LISTING.
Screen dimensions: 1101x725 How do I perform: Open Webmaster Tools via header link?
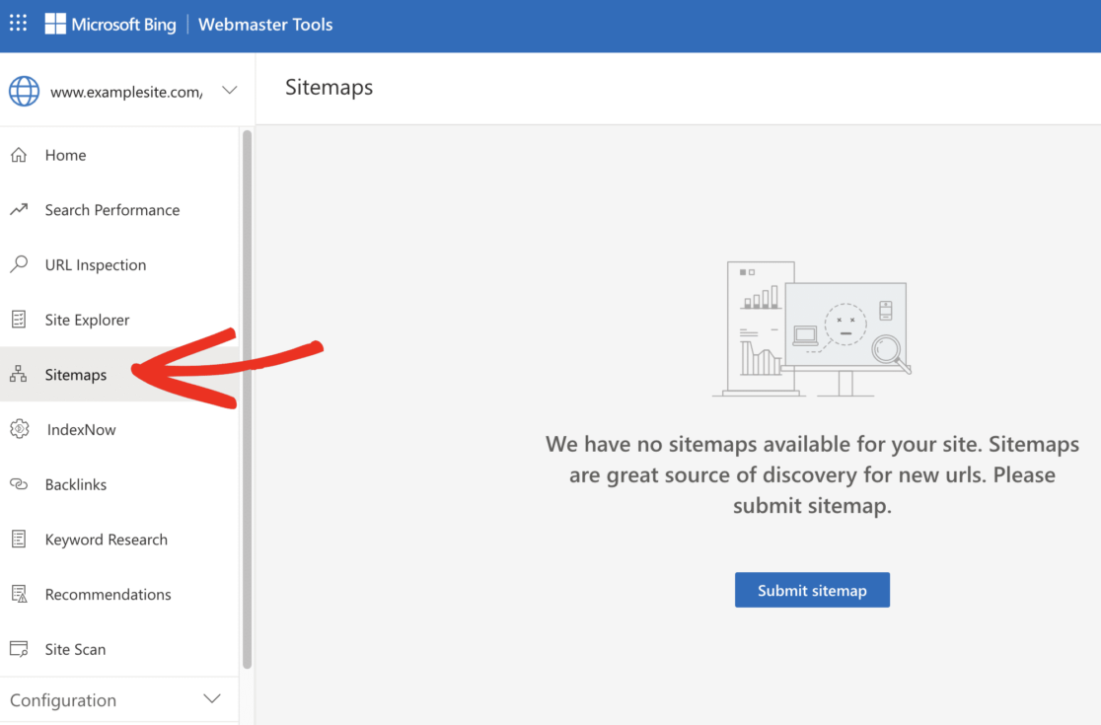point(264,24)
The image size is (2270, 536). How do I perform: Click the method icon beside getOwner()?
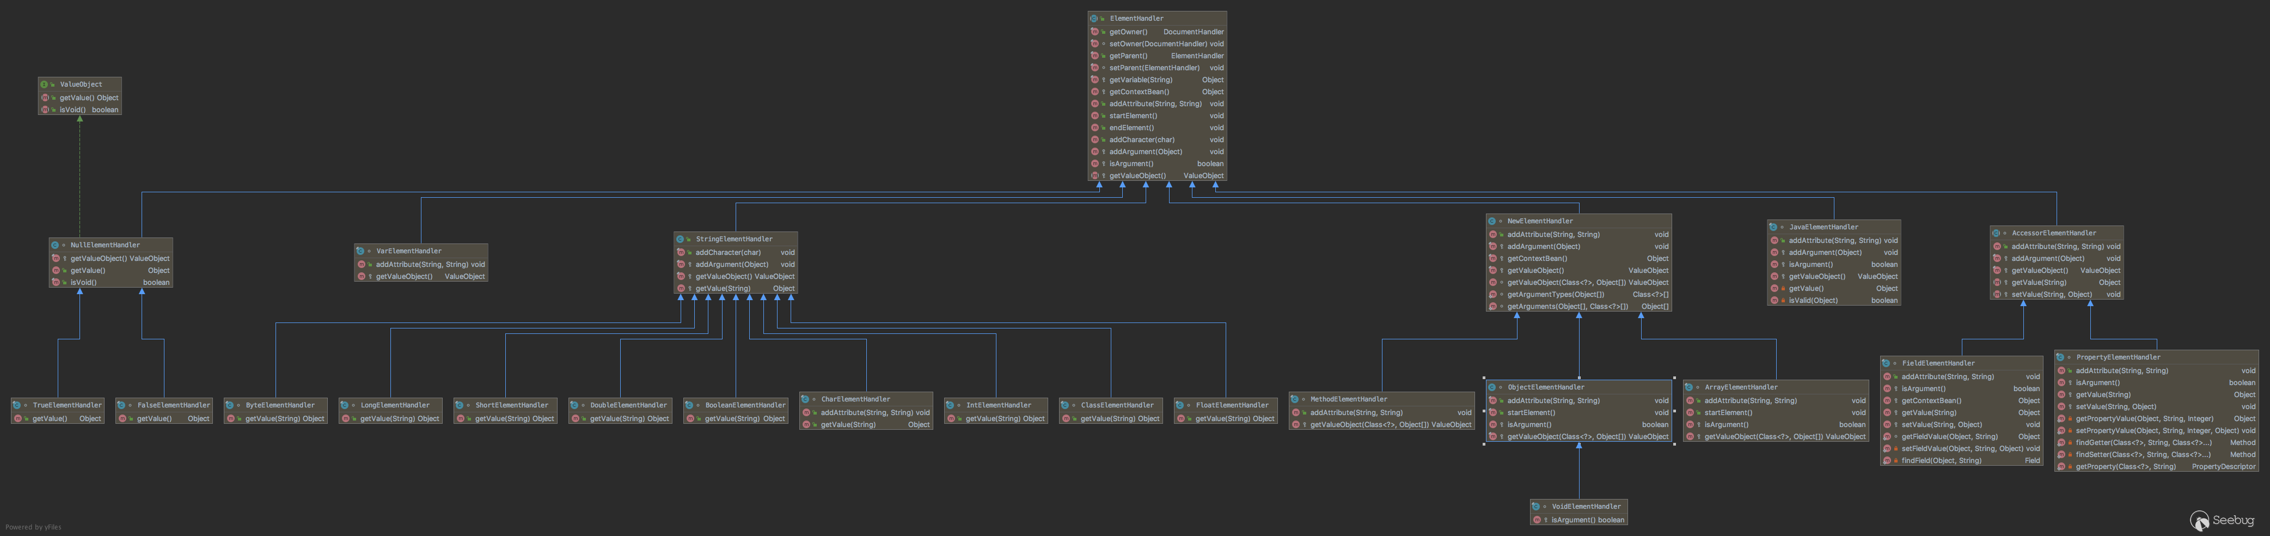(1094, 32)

==

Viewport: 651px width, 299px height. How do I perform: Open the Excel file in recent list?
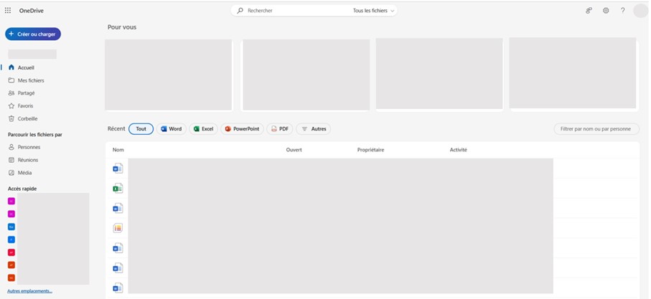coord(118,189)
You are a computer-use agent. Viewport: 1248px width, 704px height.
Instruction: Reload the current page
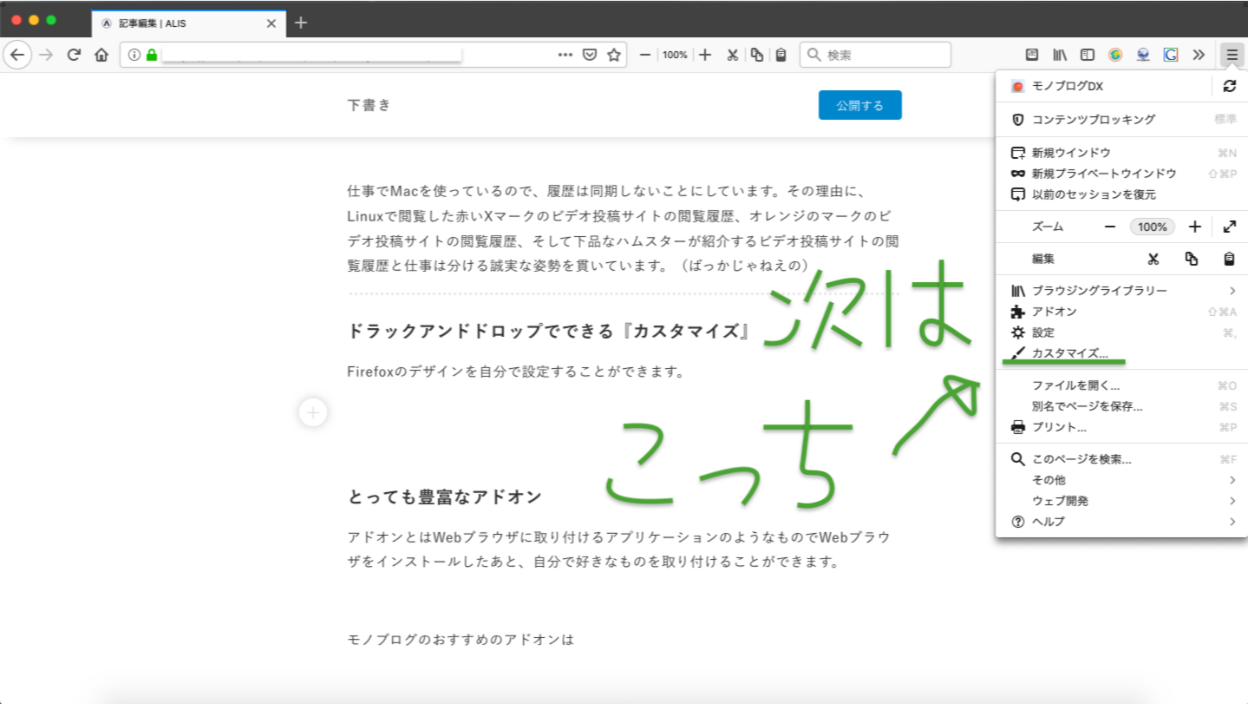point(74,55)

GOAL OF THE EXERCISE. Please reproduce verbatim the lines of material between the line containing "You are a computer-use" and the line containing "point(74,55)", inclusive, leaving out the pictures.

SOLVED PROBLEM.
You are a computer-use agent. Viewport: 1248px width, 704px height.
Instruction: Reload the current page
point(74,55)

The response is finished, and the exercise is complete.